Exercises to complete
**1)** Answer these questions using the text on domain events:
(a) What kind of names are Domain Events given?
(b) In the C# implementation described, what kind of class is the Domain Event?
(c) Why should aggregates be created as small as possible?
**2)** From the text on domain events, quote the passage starting at "Not surprisingly, Domain" and ending at "our Bounded Context.".
**3)** Condense the paragraph in the text on domain events that begins "Not surprisingly, Domain Events" into a shorter version that keeps its main facts.

Provided text
================

The Domain Event is, in all respects, part of the domain model and represents what has happened within the domain itself. Practically, instead of simply saving the state of our aggregate, we save the individual state changes, expressed through the Domain Event. Each time we need to interact with the aggregate to apply a new command or decide to reject it because it violates business rules, we read all the events related to this aggregate, apply them sequentially, until we achieve the current version of it. As I often like to say, it’s like moving from observing a photograph of our aggregate – the current state – to watching its movie, which tells us how it reached this state.

Not surprisingly, Domain Events, as we’ve already mentioned, are identified with past-tense names because what they express has already happened! No other element within our system can question them. This behavior guarantees us flexibility and peace of mind when implementing new behaviors or modifying existing ones within our code. All business logic is encapsulated within our Aggregate and not distributed across various layers or services scattered throughout our codebase. Therefore, once the modifications are made and our tests continue to pass, we can confidently release the new version, knowing that we won’t break anything outside our Bounded Context.

Anyone who subscribes to a Domain Event accepts it as is, without incorporating decision-making clauses in the code.

What a Domain Event is Like

But what is a Domain Event like? It is a DTO (Data Transfer Object) that contains the properties that have changed within our aggregate, and an implementation in C# could look like this figure

Let’s analyze this code. Firstly, it’s a sealed class, which means that no one can inherit from it and expand it within the code. All its properties are readonly. The reason is straightforward. To be sent to interested parties, our Domain Event will be serialized during sending and then deserialized upon reception. During these phases, no one can intervene to modify its content. We must ensure that what leaves our domain arrives intact at its destination. The keen-eyed may have noticed another important characteristic: the semantics used within the Domain Event. It’s noticeable that, to express the magnitudes of the properties, primitive types are not used, but customized types that reflect the language of the business in question, namely the Ubiquitous Language. If I define the order number with a string type or UUID, only the technicians will be able to understand and validate or not my Domain Event. However, if I use the custom type Order Number, all team members will understand what we are talking about, breaking down all communication barriers between business and technical people, reducing the possibility of misunderstanding, and therefore of producing code that is not exactly in line with the specifications, to a minimum

Modeling the Aggregate in Relation to Reality

When we model our Aggregate, the business model we’re about to address, we want to stay as faithful as possible to reality, and having a common language, as we’ve already stated and repeated, is crucial. Of course, we’ll need to simplify concepts because replicating a real model within our code is impossible. To avoid diverging too much, it’s essential to create aggregates as small as possible to remain as close to reality as possible. It’s a bit like considering the entire business process as a complex geometric figure, of which we’re unable to calculate the surface unless we divide it into infinite parts that we integrate to obtain a final result that’s not exactly precise (we’ll never be able to replicate reality), but certainly very, very similar. Similar enough to schematize and solve the problem itself.

================

Data excerpts

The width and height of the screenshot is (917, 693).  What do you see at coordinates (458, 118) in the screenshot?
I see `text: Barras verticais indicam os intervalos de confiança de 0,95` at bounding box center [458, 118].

================

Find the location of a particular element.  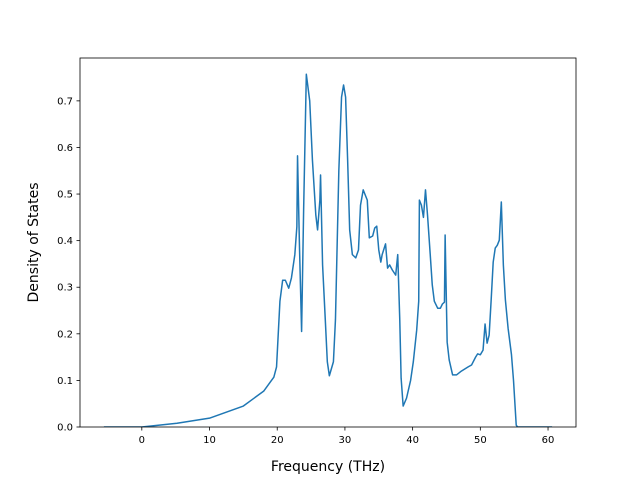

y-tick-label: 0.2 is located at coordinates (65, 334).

================

Results of the exercise
**1)**
(a) Past-tense names.
(b) A sealed class.
(c) To remain as close to reality as possible.

**2)**
Not surprisingly, Domain Events, as we’ve already mentioned, are identified with past-tense names because what they express has already happened! No other element within our system can question them. This behavior guarantees us flexibility and peace of mind when implementing new behaviors or modifying existing ones within our code. All business logic is encapsulated within our Aggregate and not distributed across various layers or services scattered throughout our codebase. Therefore, once the modifications are made and our tests continue to pass, we can confidently release the new version, knowing that we won’t break anything outside our Bounded Context.

**3)** Domain Events have past-tense names because they express something that has already happened, and nothing else in the system can question them. This gives flexibility and peace of mind when adding or changing behaviors, since all business logic is encapsulated in the Aggregate rather than spread across layers or services. Once changes are made and the tests still pass, the new version can be released with confidence that nothing outside the Bounded Context will break.